晚间回到夏府落脚处,二人进去就见夏清渊正等着。
夏清渊大老远就听着阮今朝的笑声了。
就见跟着的佟文手里抱满了物件,沈简也两手不空,胳膊上穿过了只手,俊脸透着浓浓的无奈。
一身轻的阮今朝手里吃着零嘴,笑颜如花,侧头似乎想喂给沈简,被其别脸拒绝,倒也不见生气,反倒笑意更甚。
眼里似乎只有身旁的男子,最后沈简被闹得没办法了,才叹了口气吃了送来的东西,顷刻俊脸拧巴起来,换来的姑娘银铃的笑声。
短短两日的接触,沈简冷淡的性子个高贵的气质给夏清渊留下了最为独特的记忆。
这样一个高傲男子,得是多喜欢个姑娘,才能心甘情愿成这样。
“夏老板?”阮今朝见着站在屋檐下的人,笑意顿时收敛,“您有事?”
沈简本就不喜夏清渊,颔首:“抱着夫人的物件,恕不能见礼。

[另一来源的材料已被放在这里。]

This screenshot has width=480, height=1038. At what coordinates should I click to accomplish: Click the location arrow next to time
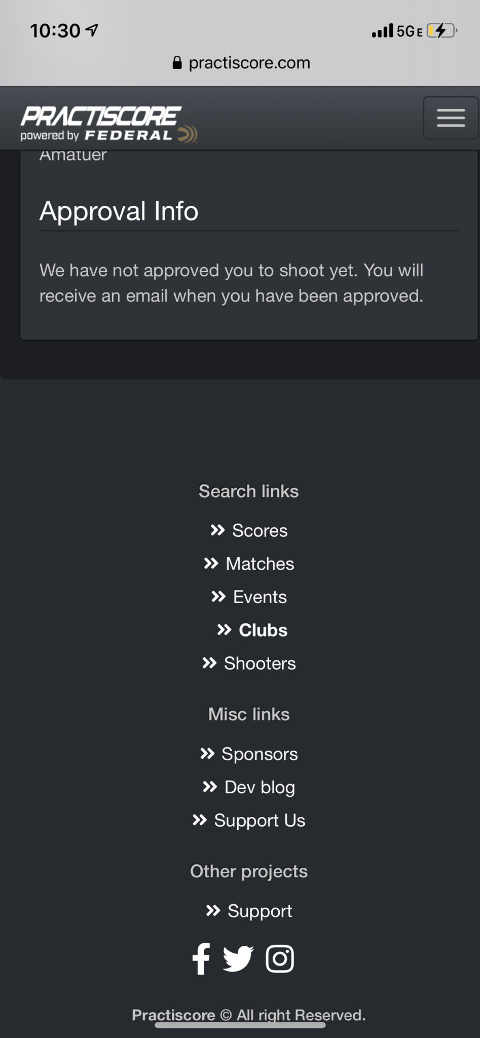click(x=92, y=30)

”
夏清渊拱手,“这两日多有怠慢,因此专门来给沈老板、沈夫人赔罪。”
他道:“若是二位愿意,可在府中长留,我派人去接二位的家眷过来。”
沈简正欲说话,阮今朝便道:“外面冷,进去说话吧。”
沈简瞪她一眼。
怎么,还舍不得夏清渊冻一会儿,这人也真是个婊子,地皮都是他家的,非要站在外头,装模作样给谁看。
一行人入了屋子,未曾出去的司南早就生了炭盆在屋子。
沈简接过阮今朝递来的茶水,指尖敲了敲旁边,让她挨着自己坐下。
夏清渊接过佟文递来的茶水抿了半口。
他先开了话头,“沈老板涉猎生意众多,既来了雍州,必然是因着眼下京城全力支援前线,你们的货物不好运送,才来看看漕运是否能解了您商号的燃眉之急。”
说道漕运,夏清渊底气十足,“夏某不是说大话,这雍州漕运,夏某至少有一半的话语权。”

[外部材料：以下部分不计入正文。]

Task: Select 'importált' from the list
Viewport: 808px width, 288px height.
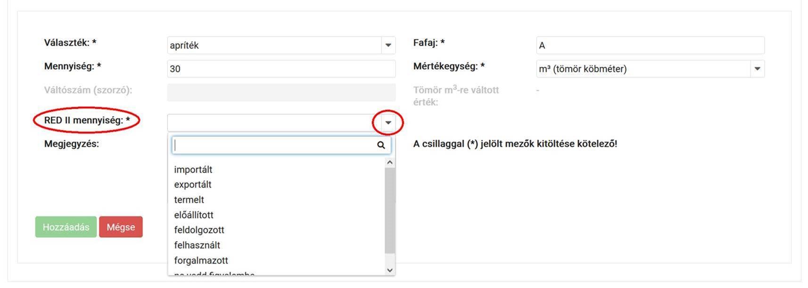Action: pyautogui.click(x=193, y=170)
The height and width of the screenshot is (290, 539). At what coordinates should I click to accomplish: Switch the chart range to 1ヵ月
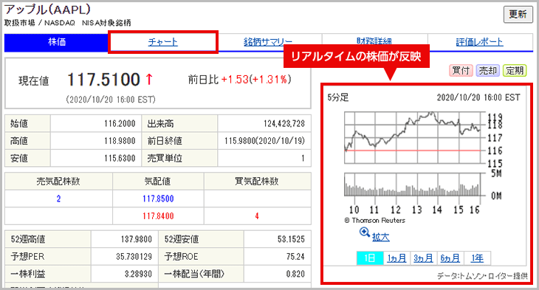click(396, 258)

沈简只是笑笑,“夏老板这是在与我谈生意做买卖,还是威胁?”
“你我都是生意人,自然是前者了。”夏清渊放下茶盏。
看打着哈欠靠着沈简肩头昏昏欲睡的人,忽而冷不丁道:“其实,我有一事极其好奇。”
沈简哦了一声,“何事?”
夏清渊目光意义不明,“二位真的是夫妻吗?”
打瞌睡的阮今朝忽的就坐了起来,“夏老板这是何意?”
夏清渊盯着她,“因为二位着实太过般配了,因此我就越发的怀疑,你们肯定是不是夫妇。”
“毕竟,越是登对的人,最后往往是肯定走不到一起的。”
虽不知哪里露馅了出来,但只要咬死不认,这人拿不出证据,自然不了了之。
阮今朝温温和答话,眸子清澈,“所以我和夫君才能看到孔雀就双|飞的好兆头,今日夏老板不也是这样说的吗?”
夏清渊笑笑。
“若夏老板是来闲聊的,恕我不招待了。”沈简下逐客令,“我同夫人还要收拾行李。”
夏清渊深深的看沈简,“沈老板,不若在留两三日,届时我的未过门的妻子也回来,也有人陪着沈夫人玩,我们也能更好的谈谈生意。”
沈简是个肥羊这一点,他是毋庸置疑的感觉到了。